There's no other project I know of, which provides: schemaless json documents, indexing on any part of them, server-side mapreduce, lots of connectors for different languages, atomic updates on part of the document. If there is one and it's better than mongo, I'd switch any moment.
These absolutely were failures.
The author listed several instances in which the database became unavailable, the vendor-supplied client drivers refused to communicate with it, or both. Some of these scenarios included the primary database daemon crashing, secondaries failing to return from a "repairing" to an "online" state after a failure (and unable to serve operations in the cluster), and configuration servers failing to propagate shard config to the rest of the cluster -- which required taking down the entire database cluster to repair.
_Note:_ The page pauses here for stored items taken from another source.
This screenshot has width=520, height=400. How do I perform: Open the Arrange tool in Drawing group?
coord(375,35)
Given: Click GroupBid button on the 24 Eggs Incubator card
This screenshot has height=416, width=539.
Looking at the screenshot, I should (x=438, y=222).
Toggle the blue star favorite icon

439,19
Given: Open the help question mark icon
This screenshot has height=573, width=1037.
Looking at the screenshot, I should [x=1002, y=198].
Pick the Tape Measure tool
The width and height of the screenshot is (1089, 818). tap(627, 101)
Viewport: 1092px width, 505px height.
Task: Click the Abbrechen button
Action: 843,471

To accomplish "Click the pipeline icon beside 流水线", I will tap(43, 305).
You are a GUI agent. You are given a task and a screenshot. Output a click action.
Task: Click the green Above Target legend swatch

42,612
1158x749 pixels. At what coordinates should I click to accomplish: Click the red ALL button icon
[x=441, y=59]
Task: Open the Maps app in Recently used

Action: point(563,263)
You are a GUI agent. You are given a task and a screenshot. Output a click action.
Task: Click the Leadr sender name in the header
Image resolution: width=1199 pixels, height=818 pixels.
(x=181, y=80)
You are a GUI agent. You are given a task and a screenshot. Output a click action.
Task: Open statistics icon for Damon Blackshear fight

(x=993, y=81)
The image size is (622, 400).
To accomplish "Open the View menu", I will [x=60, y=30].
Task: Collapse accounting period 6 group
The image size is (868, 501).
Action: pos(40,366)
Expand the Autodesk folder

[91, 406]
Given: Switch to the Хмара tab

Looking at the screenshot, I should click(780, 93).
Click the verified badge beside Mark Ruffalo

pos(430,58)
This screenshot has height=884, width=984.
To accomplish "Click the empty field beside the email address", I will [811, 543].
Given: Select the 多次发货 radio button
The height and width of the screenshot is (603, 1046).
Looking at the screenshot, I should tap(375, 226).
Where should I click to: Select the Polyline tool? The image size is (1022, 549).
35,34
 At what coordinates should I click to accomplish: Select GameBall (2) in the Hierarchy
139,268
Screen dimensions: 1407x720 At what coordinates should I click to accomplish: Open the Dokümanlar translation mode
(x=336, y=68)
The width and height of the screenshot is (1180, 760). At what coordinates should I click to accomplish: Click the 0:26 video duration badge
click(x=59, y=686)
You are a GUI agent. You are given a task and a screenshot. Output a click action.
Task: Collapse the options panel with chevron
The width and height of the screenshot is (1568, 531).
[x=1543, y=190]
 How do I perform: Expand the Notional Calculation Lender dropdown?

Each of the issues described above would result in extended application downtime (or at best highly degraded availability), the full attention of an operations team, and potential lost revenue. The data loss concern is also unnerving. In a rapidly-moving distributed system, it can be difficult to pin down and identify the root cause of data loss. However, many techniques such as implementing counters at the application level and periodically sanity-checking them against the database can at minimum indicate that data is missing or corrupted. The issues described do not appear to be related to a journal or lack thereof.
Further, the fact that the database's throughput is limited to utilizing a single core of a 16-way box due to a global write lock demonstrates that even when ample IO throughput is available, writes will be stuck contending for the global lock, while all reads are blocked. Being forced to run multiple instances of the daemon behind a sharding service on the same box to achieve any reasonable level of concurrency is embarrassing.
On the "1GB / small dataset" point, keep in mind that Mongo does not permit compactions and read/write operations to occur concurrently. As documents are inserted, updated, and deleted, what may be 1GB of data will grow without bound in size, past 10GB, 16GB, 32GB, and so on until it is compacted in a write-heavy scenario. Unfortunately, compaction also requires that nodes be taken out of service. Even with small datasets, the fact that they will continue to grow without bound in write/update/delete-heavy scenarios until the node is taken out of service to be compacted further compromises the availability of the system.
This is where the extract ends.